Bonaparte, d’abord logé militairement chez Mlle  Marie-Claudine Bou, alors âgée de cinquante ans, laquelle mourut à Valence le 4 septembre 1800, loua d’elle peu après une chambre au premier étage sur le devant, à côté d’une salle où était un billard, exploité, ainsi que le café au-dessous, par Mlle  Bou, qui n’avait pas d’enseigne, et ne recevait dans son établissement qu’un certain nombre d’habitués. M. de Coston nous donne la liste des personnes qui, en 1785 et 1786, fréquentaient, ainsi que Bonaparte, ce café-cercle. Voici cette liste : MM. Aurel, libraire, qui, en 1790, fut aussi imprimeur, et chez lequel Bonaparte publia, en 1793, le Souper de Beaucaire ; Bérenger, procureur du roi à l’élection de Valence, et, en 1789, député aux états généraux ; Blachette frères, dont l’aîné a été payeur général de l’armée des Alpes ; Boveron, juge-mage, mort au commencement de la révolution de 1789, qui a été membre de la cour d’appel de Grenoble ; Charlon, horloger alors, qui devint procureur impérial et mourut procureur du roi à Valence sous la Restauration ; Colombier, procureur ; Marboz, curé de Bourg-lès-Valence, qui fut successivement évêque constitutionnel, conventionnel et conseiller de préfecture à Valence ; Mésangère, avocat et notaire ; Mésangère-Cleyrac, procureur, qui devint notaire à la mort de son frère, et dont un des fils fut très-lié avec Louis Bonaparte ; Sucy, alors commissaire des guerres, puis ordonnateur en chef en Italie et en Égypte, et Vinet, imprimeur.

Telle est la précision des détails que donne M. de Coston sur les premiers pas de Bonaparte dans le monde, qu’il nous apprend même où, chez qui et avec qui le futur empereur prenait ses repas. Dans ce premier séjour à Valence, Napoléon mangeait avec les lieutenants chez un sieur Gény, qui tenait l’hôtel des Trois-Pigeons, rue Pérollerie. Les capitaines mangeaient chez le nommé Faure, à l’hôtel de France, rue Saint-Félix. Le 4 décembre 1785, Napoléon fêta très-gaiement, dans cet hôtel des Trois-Pigeons, la Sainte-Barbe, patronne de l’artillerie. Les convives étaient nombreux : outre les lieutenants du régiment de La Fère, il y avait plusieurs officiers en semestre à Valence, au nombre desquels se trouvait M. de Bachasson, alors sous-lieutenant au régiment de Rouergue (infanterie), cousin germain de M. de Montalivet, à qui Napoléon, dont il a été un des ministres favoris, a souvent parlé de ce repas très-bruyant et très-cassant. Le soir du même jour, il assista à un bal brillant donné, dans les salles de l’hôtel de ville, par les officiers de son régiment, à la société de Valence. On remarqua que Bonaparte y dansa beaucoup, bien qu’il ne fût guère beau danseur. Il a laissé de ce temps-là des souvenirs très-précis et très-profonds chez tous ceux qui le connurent alors à Valence, et ces souvenirs de toute une ville sont d’autant plus frappants, qu’à la date de cette fête Napoléon n’avait que seize ans trois mois et quatre jours ; mais le caractère de sa physionomie et de ses allures avait quelque chose de si remarquable, qu’il s’imprimait dans la mémoire des plus indifférents.

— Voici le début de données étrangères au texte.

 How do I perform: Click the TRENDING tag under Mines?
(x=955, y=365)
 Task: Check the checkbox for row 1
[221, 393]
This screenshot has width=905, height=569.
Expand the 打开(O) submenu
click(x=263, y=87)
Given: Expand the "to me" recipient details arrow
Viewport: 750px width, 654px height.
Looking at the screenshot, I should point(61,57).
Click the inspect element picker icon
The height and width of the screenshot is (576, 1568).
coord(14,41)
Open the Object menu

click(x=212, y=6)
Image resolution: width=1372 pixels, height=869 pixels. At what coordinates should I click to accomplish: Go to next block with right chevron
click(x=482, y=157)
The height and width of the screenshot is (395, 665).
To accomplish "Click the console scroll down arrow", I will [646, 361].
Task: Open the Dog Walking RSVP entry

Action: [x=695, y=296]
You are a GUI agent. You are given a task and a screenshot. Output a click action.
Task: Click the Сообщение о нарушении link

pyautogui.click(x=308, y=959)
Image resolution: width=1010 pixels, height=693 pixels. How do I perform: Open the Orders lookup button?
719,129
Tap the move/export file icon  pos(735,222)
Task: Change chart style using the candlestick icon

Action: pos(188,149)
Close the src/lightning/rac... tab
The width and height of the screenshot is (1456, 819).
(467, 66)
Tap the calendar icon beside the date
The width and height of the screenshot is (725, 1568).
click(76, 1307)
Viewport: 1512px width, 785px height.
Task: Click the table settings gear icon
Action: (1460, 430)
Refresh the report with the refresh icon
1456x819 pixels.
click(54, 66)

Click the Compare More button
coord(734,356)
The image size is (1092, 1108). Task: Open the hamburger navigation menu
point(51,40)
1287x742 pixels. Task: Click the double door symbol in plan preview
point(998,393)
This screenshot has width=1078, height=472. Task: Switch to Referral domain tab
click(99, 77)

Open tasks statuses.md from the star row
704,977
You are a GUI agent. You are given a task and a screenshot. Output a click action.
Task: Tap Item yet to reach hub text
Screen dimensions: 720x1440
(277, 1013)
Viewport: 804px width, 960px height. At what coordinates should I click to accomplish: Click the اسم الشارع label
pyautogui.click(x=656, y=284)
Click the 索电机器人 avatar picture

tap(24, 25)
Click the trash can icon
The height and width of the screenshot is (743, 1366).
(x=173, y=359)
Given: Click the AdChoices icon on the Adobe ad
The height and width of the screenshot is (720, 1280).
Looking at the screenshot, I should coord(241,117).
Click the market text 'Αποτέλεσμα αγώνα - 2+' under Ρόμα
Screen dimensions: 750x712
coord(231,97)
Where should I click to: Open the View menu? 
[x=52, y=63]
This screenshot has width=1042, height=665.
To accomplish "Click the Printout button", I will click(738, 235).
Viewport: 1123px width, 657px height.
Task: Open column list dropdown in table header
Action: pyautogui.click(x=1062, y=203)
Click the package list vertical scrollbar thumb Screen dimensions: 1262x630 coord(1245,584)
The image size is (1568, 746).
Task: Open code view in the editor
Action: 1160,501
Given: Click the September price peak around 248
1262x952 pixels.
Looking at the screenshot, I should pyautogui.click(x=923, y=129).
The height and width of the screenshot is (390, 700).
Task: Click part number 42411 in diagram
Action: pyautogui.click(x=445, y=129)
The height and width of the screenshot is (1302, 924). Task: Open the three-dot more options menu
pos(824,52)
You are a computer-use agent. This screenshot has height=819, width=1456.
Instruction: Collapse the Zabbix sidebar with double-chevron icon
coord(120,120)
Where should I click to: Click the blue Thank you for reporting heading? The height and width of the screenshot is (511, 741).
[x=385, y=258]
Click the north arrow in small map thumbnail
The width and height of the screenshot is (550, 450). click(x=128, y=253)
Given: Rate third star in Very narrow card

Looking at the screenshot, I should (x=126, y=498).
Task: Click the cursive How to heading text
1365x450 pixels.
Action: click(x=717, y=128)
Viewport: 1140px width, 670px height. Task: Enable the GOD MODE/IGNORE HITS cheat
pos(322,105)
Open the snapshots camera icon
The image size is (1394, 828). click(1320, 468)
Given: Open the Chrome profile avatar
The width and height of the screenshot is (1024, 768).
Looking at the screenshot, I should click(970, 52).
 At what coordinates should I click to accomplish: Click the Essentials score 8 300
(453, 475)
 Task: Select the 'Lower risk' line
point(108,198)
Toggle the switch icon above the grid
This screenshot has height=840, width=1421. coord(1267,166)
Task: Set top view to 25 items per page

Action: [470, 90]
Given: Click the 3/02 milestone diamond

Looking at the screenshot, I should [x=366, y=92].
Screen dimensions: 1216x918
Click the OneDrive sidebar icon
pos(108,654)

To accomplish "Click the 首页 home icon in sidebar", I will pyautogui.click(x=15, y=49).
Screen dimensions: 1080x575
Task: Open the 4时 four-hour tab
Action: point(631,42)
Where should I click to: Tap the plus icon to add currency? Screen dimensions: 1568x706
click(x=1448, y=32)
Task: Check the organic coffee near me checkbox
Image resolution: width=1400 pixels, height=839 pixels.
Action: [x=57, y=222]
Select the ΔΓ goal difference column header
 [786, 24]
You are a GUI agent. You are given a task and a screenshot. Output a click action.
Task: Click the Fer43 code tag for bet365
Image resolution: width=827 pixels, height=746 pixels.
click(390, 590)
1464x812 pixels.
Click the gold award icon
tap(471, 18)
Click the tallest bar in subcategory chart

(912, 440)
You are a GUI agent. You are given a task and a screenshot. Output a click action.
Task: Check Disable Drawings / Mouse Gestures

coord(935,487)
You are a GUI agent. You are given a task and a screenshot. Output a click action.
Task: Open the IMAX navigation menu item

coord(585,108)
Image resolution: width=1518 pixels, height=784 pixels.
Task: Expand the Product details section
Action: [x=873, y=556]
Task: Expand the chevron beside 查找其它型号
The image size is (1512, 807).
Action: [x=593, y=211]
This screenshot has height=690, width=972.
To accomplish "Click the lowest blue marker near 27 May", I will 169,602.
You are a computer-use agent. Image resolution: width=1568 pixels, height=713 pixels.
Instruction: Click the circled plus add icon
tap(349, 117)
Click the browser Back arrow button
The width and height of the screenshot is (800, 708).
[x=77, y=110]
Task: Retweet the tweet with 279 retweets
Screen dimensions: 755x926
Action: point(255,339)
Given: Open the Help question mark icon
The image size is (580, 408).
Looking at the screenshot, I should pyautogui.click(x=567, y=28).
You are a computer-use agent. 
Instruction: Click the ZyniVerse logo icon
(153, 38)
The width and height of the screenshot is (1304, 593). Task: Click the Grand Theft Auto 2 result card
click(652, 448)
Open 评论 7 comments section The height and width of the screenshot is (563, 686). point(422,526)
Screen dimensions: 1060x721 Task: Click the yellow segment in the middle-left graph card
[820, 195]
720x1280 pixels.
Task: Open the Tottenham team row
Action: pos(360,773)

Le 1er  janvier 1786, il n’était encore, et c’était beaucoup à son âge, que le vingtième, c’est-à-dire le dernier lieutenant en second du régiment de La Fère, d’après l’État militaire général pour 1786, et il avait fait, depuis son arrivée à Valence, le service voulu de canonnier et de bas officier ; mais, dans le courant de janvier, il fut reçu officier, commença à en remplir les fonctions, assista comme tel aux manœuvres du canon, de chèvre, de force, et aux exercices d’infanterie, enfin monta à son tour, comme lieutenant, la garde au poste de la place des Clercs. Il figure, sous la date du 1er avril 1786, dans l’État militaire général, comme le seizième lieutenant en second du régiment de La Fère.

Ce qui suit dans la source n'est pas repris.